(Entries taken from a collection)
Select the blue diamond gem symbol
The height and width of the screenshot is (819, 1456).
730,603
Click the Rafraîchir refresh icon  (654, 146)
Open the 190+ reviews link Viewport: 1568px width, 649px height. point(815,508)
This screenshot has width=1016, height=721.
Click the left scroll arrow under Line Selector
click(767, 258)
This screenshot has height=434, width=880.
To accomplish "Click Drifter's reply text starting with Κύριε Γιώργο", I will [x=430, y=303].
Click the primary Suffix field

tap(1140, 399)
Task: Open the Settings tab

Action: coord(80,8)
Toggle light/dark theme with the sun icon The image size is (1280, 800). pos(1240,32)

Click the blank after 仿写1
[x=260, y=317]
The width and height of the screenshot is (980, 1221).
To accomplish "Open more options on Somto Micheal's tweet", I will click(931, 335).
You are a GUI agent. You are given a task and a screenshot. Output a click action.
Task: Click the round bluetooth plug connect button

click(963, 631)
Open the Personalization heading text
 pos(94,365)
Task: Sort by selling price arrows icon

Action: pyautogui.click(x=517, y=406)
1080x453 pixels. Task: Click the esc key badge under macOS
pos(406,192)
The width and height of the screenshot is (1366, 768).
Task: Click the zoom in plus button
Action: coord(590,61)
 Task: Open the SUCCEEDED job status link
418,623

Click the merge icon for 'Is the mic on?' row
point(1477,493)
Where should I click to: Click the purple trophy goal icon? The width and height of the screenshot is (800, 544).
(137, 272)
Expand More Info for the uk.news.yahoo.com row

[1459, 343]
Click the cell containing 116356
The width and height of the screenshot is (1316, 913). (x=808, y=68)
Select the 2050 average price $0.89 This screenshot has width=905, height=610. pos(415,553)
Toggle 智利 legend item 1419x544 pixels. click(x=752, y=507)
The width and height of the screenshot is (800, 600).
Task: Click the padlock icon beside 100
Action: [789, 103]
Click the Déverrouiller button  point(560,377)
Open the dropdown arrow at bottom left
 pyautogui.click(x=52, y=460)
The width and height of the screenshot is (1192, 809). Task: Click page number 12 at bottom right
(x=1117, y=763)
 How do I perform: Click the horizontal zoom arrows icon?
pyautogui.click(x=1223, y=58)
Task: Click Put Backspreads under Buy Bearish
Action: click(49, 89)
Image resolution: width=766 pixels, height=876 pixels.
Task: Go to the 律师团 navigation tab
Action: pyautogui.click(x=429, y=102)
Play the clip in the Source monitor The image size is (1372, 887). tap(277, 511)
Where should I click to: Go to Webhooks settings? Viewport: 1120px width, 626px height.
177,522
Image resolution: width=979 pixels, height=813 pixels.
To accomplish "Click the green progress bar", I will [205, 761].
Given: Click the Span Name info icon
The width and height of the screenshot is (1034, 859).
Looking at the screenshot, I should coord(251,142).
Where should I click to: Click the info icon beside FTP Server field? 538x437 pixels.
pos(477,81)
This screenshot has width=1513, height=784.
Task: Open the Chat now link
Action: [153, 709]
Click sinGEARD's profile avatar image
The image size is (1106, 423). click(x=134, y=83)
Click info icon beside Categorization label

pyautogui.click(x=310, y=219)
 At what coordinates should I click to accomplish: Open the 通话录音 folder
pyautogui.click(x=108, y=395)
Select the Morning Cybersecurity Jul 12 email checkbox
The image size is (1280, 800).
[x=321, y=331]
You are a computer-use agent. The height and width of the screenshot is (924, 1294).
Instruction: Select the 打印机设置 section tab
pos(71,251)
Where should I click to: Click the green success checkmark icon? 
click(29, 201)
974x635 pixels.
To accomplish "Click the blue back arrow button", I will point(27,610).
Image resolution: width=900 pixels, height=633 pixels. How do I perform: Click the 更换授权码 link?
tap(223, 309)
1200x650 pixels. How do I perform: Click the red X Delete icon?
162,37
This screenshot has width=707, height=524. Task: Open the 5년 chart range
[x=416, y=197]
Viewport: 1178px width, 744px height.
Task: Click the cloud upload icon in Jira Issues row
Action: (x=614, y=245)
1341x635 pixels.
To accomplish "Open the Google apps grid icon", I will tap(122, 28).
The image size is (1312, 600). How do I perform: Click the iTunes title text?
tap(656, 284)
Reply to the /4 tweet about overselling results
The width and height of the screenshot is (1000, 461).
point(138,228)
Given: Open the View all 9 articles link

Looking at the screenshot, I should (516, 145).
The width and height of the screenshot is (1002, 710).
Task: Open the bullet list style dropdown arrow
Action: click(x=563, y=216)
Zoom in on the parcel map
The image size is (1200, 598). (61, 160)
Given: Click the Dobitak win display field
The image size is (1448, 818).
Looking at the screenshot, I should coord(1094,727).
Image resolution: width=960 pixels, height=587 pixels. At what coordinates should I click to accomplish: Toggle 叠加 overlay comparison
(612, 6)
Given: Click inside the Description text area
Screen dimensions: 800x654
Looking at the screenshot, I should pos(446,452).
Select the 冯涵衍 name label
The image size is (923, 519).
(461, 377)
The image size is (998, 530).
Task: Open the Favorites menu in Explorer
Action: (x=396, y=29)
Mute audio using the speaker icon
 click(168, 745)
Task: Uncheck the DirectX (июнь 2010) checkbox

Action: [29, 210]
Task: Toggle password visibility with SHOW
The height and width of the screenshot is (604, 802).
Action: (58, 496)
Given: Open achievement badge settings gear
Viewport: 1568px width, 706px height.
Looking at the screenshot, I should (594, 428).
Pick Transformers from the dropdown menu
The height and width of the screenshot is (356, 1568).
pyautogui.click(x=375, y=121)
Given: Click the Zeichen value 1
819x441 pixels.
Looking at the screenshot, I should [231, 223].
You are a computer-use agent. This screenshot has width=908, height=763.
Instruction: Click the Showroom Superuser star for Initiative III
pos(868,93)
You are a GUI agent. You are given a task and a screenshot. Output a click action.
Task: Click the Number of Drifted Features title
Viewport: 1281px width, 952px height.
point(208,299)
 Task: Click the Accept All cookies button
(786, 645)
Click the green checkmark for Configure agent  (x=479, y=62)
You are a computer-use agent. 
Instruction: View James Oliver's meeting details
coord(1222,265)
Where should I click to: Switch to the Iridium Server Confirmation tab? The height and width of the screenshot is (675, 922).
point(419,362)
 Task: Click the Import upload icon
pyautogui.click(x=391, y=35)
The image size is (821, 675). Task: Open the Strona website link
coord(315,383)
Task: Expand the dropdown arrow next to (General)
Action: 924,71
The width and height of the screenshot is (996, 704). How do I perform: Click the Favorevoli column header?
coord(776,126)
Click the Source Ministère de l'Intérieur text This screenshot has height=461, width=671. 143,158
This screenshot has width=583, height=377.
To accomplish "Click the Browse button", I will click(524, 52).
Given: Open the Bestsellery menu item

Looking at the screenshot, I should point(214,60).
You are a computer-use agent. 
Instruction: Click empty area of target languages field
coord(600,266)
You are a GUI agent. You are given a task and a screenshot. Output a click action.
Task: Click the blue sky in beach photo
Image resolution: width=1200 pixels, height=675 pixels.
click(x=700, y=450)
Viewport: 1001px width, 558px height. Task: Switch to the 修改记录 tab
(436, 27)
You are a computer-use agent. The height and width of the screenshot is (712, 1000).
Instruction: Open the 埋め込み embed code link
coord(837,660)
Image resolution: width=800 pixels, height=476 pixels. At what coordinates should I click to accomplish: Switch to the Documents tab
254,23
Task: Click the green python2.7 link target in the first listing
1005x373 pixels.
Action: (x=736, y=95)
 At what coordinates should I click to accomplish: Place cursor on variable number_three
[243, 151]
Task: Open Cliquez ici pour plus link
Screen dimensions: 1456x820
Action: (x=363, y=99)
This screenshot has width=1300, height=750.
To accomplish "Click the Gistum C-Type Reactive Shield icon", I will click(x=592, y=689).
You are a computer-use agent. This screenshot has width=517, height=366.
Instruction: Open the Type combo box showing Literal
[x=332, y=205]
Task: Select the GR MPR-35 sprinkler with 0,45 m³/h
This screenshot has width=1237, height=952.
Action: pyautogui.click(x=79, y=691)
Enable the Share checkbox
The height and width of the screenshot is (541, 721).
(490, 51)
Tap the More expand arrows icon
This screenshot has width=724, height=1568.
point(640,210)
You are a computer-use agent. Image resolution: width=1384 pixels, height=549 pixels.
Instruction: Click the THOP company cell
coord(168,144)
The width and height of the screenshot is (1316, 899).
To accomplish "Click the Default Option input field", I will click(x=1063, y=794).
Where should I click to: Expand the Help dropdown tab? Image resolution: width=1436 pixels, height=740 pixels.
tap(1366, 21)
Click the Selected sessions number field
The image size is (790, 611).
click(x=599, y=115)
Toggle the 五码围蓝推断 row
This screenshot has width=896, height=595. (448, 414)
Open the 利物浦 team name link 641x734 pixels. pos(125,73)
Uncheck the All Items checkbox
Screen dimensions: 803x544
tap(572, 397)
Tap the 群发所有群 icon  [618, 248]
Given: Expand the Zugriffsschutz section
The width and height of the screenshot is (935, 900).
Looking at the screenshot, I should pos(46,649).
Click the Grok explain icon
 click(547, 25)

Task instructions » Output only the lines from the top of the entries through the one holding "Click the Déverrouiller", copied exactly.

Answer to this exercise »
Select the blue diamond gem symbol
The height and width of the screenshot is (819, 1456).
730,603
Click the Rafraîchir refresh icon  (654, 146)
Open the 190+ reviews link Viewport: 1568px width, 649px height. point(815,508)
This screenshot has width=1016, height=721.
Click the left scroll arrow under Line Selector
click(767, 258)
This screenshot has height=434, width=880.
To accomplish "Click Drifter's reply text starting with Κύριε Γιώργο", I will [x=430, y=303].
Click the primary Suffix field

tap(1140, 399)
Task: Open the Settings tab

Action: coord(80,8)
Toggle light/dark theme with the sun icon The image size is (1280, 800). pos(1240,32)

Click the blank after 仿写1
[x=260, y=317]
The width and height of the screenshot is (980, 1221).
To accomplish "Open more options on Somto Micheal's tweet", I will click(931, 335).
You are a GUI agent. You are given a task and a screenshot. Output a click action.
Task: Click the round bluetooth plug connect button

click(963, 631)
Open the Personalization heading text
 pos(94,365)
Task: Sort by selling price arrows icon

Action: pyautogui.click(x=517, y=406)
1080x453 pixels. Task: Click the esc key badge under macOS
pos(406,192)
The width and height of the screenshot is (1366, 768).
Task: Click the zoom in plus button
Action: coord(590,61)
 Task: Open the SUCCEEDED job status link
418,623

Click the merge icon for 'Is the mic on?' row
point(1477,493)
Where should I click to: Click the purple trophy goal icon? The width and height of the screenshot is (800, 544).
(137, 272)
Expand More Info for the uk.news.yahoo.com row

[1459, 343]
Click the cell containing 116356
The width and height of the screenshot is (1316, 913). (x=808, y=68)
Select the 2050 average price $0.89 This screenshot has width=905, height=610. pos(415,553)
Toggle 智利 legend item 1419x544 pixels. click(x=752, y=507)
The width and height of the screenshot is (800, 600).
Task: Click the padlock icon beside 100
Action: [789, 103]
Click the Déverrouiller button  point(560,377)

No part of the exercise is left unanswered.